Valquíria era uma mulher espalhafatosa, cujos anéis e pulseiras podiam facilmente pesar quase um quilo inteiro do mais puro ouro. Era baixa, atarracada, magra ao ponto da inanição. Beirando os sessenta, tinha os lábios em vermelho vivo, cabelos tingidos de rosa e os olhos, de um verde-água, rodeados por lápis preto. Valquíria Helena Drummond era a configuração do escandaloso, mas também uma das arquitetas mais famosas do país, patrona e protetora de Rafaela. Era como uma segunda mãe. E dona da Drummond Construção e Engenharia, o lugar em que Rafaela foi acolhida e que, mais tarde, se tornaria sócia.
- Você saiu sem avisar ninguém e não deu mais notícias - acusou Valquíria em sua voz altissonante.
- Me perdoe, Val, eu precisava voltar para casa - disse Rafaela.
Minutos mais tarde, acomodada na poltrona do quarto enquanto Rafaela se matinha estatelada na cama, olhando para o vazio, Valquíria inspecionava o convite de casamento. Depois de um tempo, pousou o papel sobre o colo e dirigiu a atenção para sua discípula.
- Você não fala com esta moça desde que deixou Florianópolis? - quis saber Valquíria.

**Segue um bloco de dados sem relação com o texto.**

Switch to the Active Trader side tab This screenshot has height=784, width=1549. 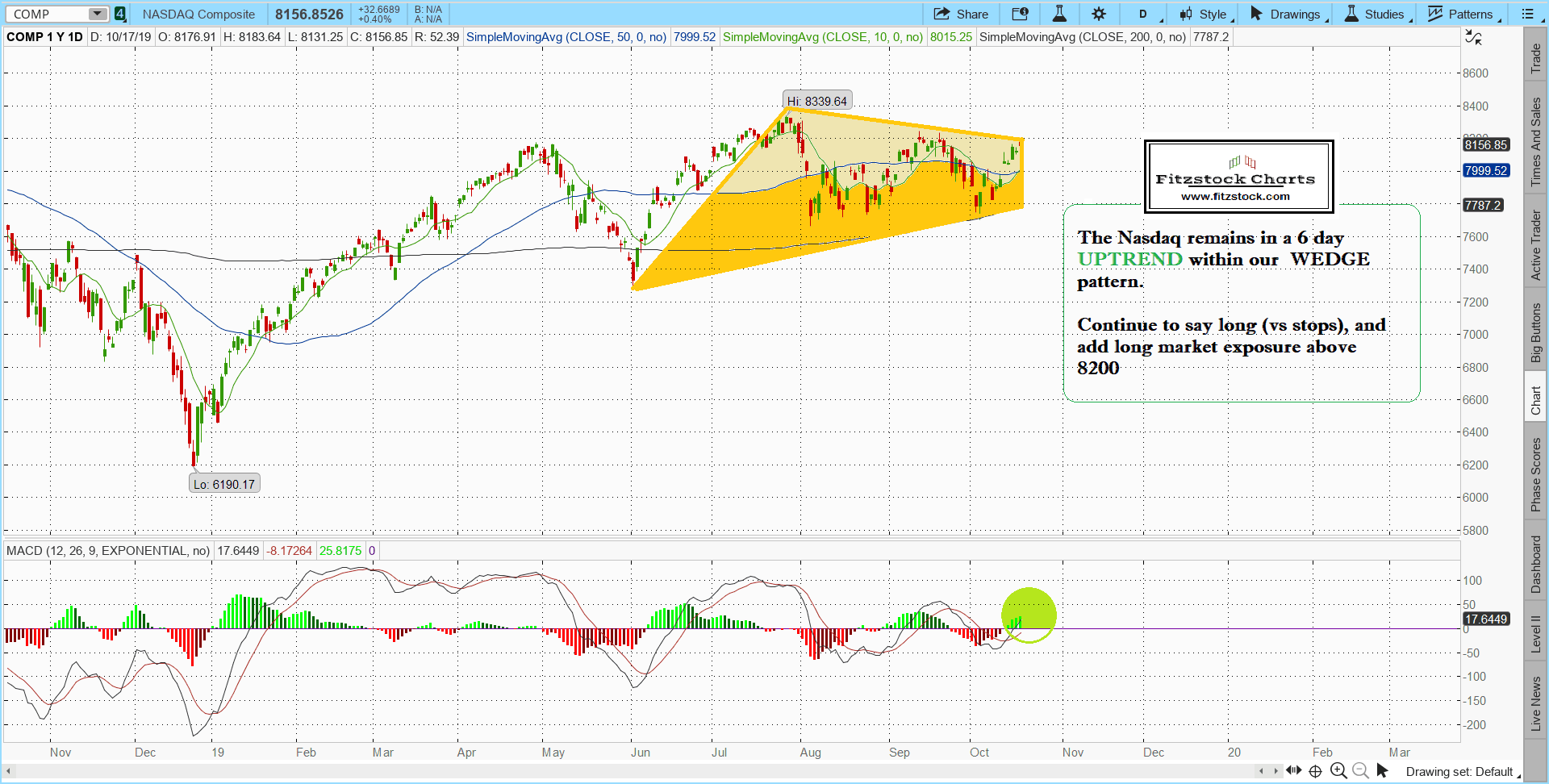(1536, 245)

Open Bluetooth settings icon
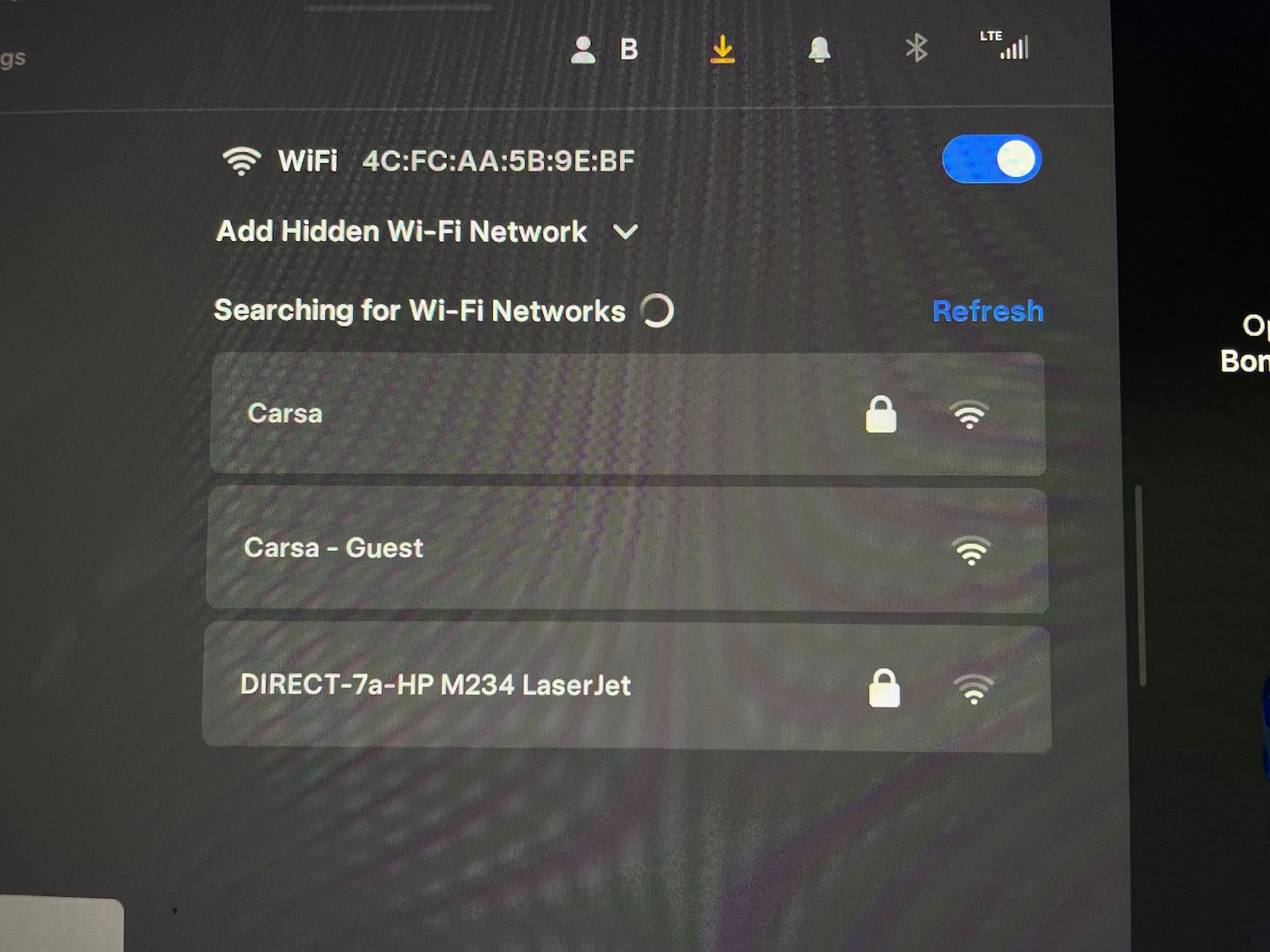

- Ela tentou entrar em contato comigo por dois ou três anos, mas depois que eu não respondi, ela desistiu. Não entendo o motivo deste convite - comentou Rafaela sem se mover.
- Bem, passaram-se dez anos, talvez agora, mais velhos, vocês estejam maduros o suficiente para repensar o passado. Quem sabe Mariana queira por um ponto final no assunto.
- Aquilo foi uma coisa de adolescentes - Rafaela se sentou na cama - Que importância teria corrigir uma coisa destas agora?
Valquíria deu de ombros.
- Traumas de infância nunca vão embora até serem tratados. Vai ver a moça não se sente bem com tudo o que aconteceu, da forma como aconteceu, e queria seguir em frente agora que está entrando em uma nova fase da vida. Sabe, quando ficamos velhos tendemos a nos arrepender de certas coisas. Você não se arrepende do que aconteceu?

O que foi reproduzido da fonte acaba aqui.